Revise the data below by changing every "end value label" to "final value label" and keeping everything else the same. Leave the pictures out of your answer.

• • •

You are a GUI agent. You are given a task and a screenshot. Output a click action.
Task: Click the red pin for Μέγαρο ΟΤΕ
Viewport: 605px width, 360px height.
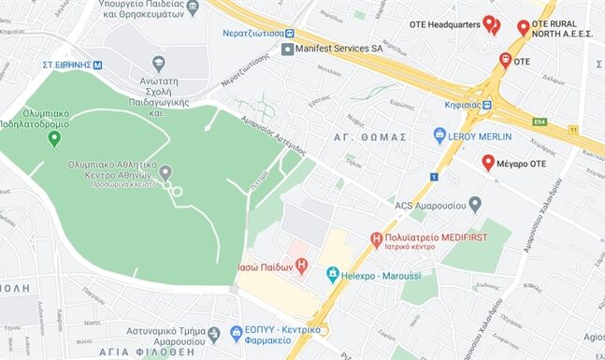(x=487, y=163)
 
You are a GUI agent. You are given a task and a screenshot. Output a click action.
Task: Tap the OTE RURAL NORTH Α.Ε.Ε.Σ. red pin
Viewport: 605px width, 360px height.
(x=523, y=27)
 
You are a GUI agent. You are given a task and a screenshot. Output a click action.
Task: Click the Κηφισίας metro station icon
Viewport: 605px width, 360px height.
(x=487, y=105)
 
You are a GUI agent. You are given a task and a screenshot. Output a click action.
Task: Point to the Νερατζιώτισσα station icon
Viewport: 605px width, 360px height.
(x=290, y=33)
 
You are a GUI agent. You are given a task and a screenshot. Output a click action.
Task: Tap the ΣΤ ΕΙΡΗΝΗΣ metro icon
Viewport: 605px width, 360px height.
(x=97, y=65)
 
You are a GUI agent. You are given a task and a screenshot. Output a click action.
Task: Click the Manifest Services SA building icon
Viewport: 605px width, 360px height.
(x=288, y=49)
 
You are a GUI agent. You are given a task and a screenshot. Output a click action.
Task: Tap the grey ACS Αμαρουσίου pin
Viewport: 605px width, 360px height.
(x=475, y=203)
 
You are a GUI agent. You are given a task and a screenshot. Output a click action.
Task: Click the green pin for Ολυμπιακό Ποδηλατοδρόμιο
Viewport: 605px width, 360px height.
(x=54, y=138)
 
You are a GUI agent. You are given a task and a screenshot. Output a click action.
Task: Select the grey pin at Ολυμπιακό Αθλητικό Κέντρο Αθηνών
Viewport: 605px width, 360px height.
(x=166, y=172)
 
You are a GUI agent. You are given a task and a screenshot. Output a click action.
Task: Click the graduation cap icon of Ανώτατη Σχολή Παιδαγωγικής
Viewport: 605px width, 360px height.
(x=158, y=63)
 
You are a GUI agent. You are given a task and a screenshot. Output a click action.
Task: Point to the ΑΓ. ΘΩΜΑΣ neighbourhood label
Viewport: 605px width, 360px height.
(x=370, y=137)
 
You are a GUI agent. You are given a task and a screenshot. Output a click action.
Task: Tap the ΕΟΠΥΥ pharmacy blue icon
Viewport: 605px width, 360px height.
(x=213, y=333)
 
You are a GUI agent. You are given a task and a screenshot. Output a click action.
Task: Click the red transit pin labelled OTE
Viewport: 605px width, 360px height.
(x=505, y=61)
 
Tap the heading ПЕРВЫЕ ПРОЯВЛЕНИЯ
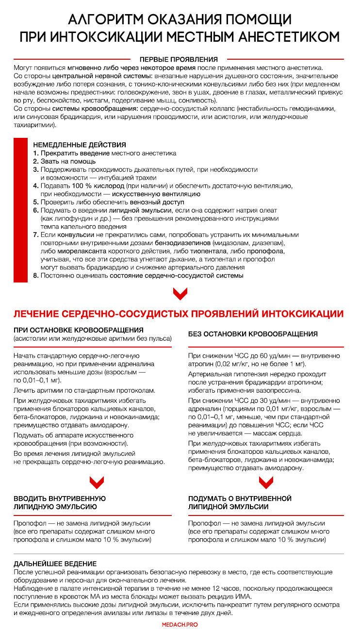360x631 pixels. (179, 59)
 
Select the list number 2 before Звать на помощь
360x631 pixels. (35, 161)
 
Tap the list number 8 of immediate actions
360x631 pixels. (35, 276)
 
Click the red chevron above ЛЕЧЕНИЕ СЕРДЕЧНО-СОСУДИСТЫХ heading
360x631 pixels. (180, 293)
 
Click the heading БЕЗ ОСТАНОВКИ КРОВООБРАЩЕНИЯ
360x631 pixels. (253, 334)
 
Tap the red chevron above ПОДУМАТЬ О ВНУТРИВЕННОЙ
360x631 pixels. (266, 482)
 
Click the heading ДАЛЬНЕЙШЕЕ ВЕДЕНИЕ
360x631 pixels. (55, 564)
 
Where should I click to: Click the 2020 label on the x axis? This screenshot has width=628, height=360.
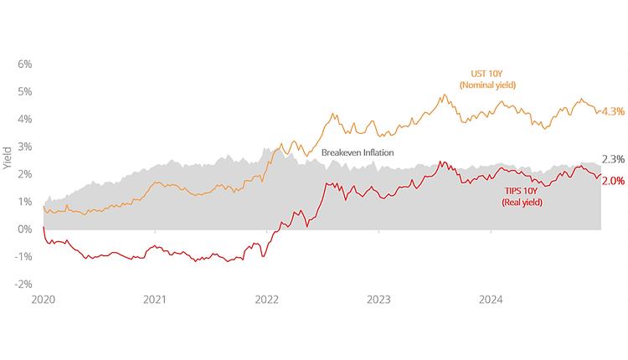pyautogui.click(x=43, y=299)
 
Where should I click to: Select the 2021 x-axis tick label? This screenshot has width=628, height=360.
pyautogui.click(x=155, y=299)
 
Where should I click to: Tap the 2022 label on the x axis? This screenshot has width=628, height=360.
pyautogui.click(x=267, y=299)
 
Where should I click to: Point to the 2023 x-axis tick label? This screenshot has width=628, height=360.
pyautogui.click(x=378, y=299)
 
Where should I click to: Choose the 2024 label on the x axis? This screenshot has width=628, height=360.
pyautogui.click(x=491, y=299)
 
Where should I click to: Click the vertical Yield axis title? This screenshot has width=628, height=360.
pyautogui.click(x=7, y=157)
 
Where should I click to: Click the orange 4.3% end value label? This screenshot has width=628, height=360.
pyautogui.click(x=613, y=111)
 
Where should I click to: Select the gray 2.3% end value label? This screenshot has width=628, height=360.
pyautogui.click(x=613, y=160)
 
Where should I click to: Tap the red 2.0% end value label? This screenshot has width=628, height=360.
pyautogui.click(x=613, y=181)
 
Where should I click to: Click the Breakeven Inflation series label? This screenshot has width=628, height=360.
pyautogui.click(x=358, y=152)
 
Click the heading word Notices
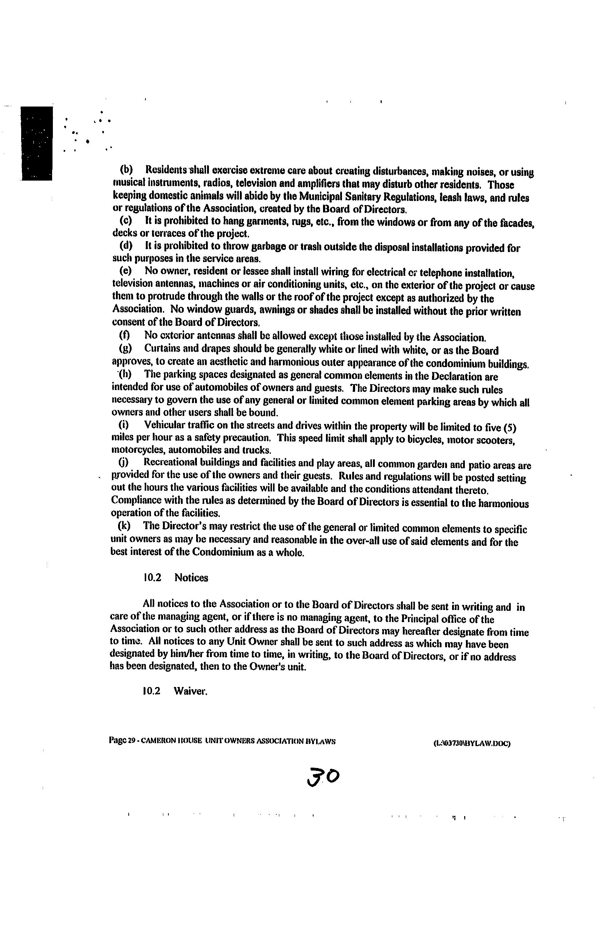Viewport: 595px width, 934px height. [191, 578]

• • •

-- Complete output --
You are a GUI agent. You are given a task and a screenshot. Output a click action.
Task: Click the red pin for Μέγαρο ΟΤΕ
Viewport: 605px width, 360px height.
(x=487, y=163)
 
You are a GUI agent. You are given a task and a screenshot. Output a click action.
Task: Tap the OTE RURAL NORTH Α.Ε.Ε.Σ. red pin
Viewport: 605px width, 360px height.
(x=523, y=27)
 
You are a GUI agent. You are given a task and a screenshot. Output a click action.
Task: Click the Κηφισίας metro station icon
Viewport: 605px width, 360px height.
(x=487, y=105)
 
You are a GUI agent. You are given a task and a screenshot. Output a click action.
Task: Point to the Νερατζιώτισσα station icon
Viewport: 605px width, 360px height.
(x=290, y=33)
 
You are a GUI agent. You are given a task and a screenshot. Output a click action.
Task: Tap the ΣΤ ΕΙΡΗΝΗΣ metro icon
Viewport: 605px width, 360px height.
(x=97, y=65)
 
You are a GUI agent. You are given a task and a screenshot. Output a click action.
Task: Click the Manifest Services SA building icon
Viewport: 605px width, 360px height.
(x=288, y=49)
 
You are a GUI agent. You are given a task and a screenshot. Output a click action.
Task: Tap the grey ACS Αμαρουσίου pin
Viewport: 605px width, 360px height.
(x=475, y=203)
 
You are a GUI agent. You are given a task and a screenshot. Output a click action.
Task: Click the green pin for Ολυμπιακό Ποδηλατοδρόμιο
Viewport: 605px width, 360px height.
(x=54, y=138)
 
You are a GUI agent. You are given a task and a screenshot. Output a click action.
Task: Select the grey pin at Ολυμπιακό Αθλητικό Κέντρο Αθηνών
Viewport: 605px width, 360px height.
(x=166, y=172)
 
You are a GUI agent. You are given a task and a screenshot. Output a click action.
Task: Click the graduation cap icon of Ανώτατη Σχολή Παιδαγωγικής
Viewport: 605px width, 360px height.
(x=158, y=63)
 
You are a GUI agent. You are given a task and a screenshot. Output a click action.
Task: Point to the ΑΓ. ΘΩΜΑΣ neighbourhood label
Viewport: 605px width, 360px height.
(x=370, y=137)
 
You are a GUI agent. You are given a task and a screenshot. Output a click action.
Task: Tap the ΕΟΠΥΥ pharmacy blue icon
Viewport: 605px width, 360px height.
(x=213, y=333)
 
You are a GUI agent. You are given a task and a screenshot. Output a click action.
Task: Click the red transit pin labelled OTE
Viewport: 605px width, 360px height.
(x=505, y=61)
 
Tap the heading ПЕРВЫЕ ПРОЯВЛЕНИЯ
360x631 pixels. (179, 59)
 
Select the list number 2 before Звать на помощь
360x631 pixels. (35, 161)
 
Tap the list number 8 of immediate actions
360x631 pixels. (35, 276)
 
Click the red chevron above ЛЕЧЕНИЕ СЕРДЕЧНО-СОСУДИСТЫХ heading
360x631 pixels. (180, 293)
 
Click the heading БЕЗ ОСТАНОВКИ КРОВООБРАЩЕНИЯ
360x631 pixels. (253, 334)
 
Tap the red chevron above ПОДУМАТЬ О ВНУТРИВЕННОЙ
360x631 pixels. (266, 482)
 
Click the heading ДАЛЬНЕЙШЕЕ ВЕДЕНИЕ
360x631 pixels. (55, 564)
 
Where should I click to: Click the 2020 label on the x axis? This screenshot has width=628, height=360.
pyautogui.click(x=43, y=299)
 
Where should I click to: Select the 2021 x-axis tick label? This screenshot has width=628, height=360.
pyautogui.click(x=155, y=299)
 
Where should I click to: Tap the 2022 label on the x axis? This screenshot has width=628, height=360.
pyautogui.click(x=267, y=299)
 
Where should I click to: Point to the 2023 x-axis tick label? This screenshot has width=628, height=360.
pyautogui.click(x=378, y=299)
 
Where should I click to: Choose the 2024 label on the x axis? This screenshot has width=628, height=360.
pyautogui.click(x=491, y=299)
 
Where should I click to: Click the vertical Yield axis title? This screenshot has width=628, height=360.
pyautogui.click(x=7, y=157)
 
Where should I click to: Click the orange 4.3% final value label? This screenshot has width=628, height=360.
pyautogui.click(x=613, y=111)
 
Where should I click to: Select the gray 2.3% final value label? This screenshot has width=628, height=360.
pyautogui.click(x=613, y=160)
 
Where should I click to: Tap the red 2.0% final value label? This screenshot has width=628, height=360.
pyautogui.click(x=613, y=181)
 
Where should I click to: Click the Breakeven Inflation series label? This screenshot has width=628, height=360.
pyautogui.click(x=358, y=152)
 
Click the heading word Notices
Viewport: 595px width, 934px height. [191, 578]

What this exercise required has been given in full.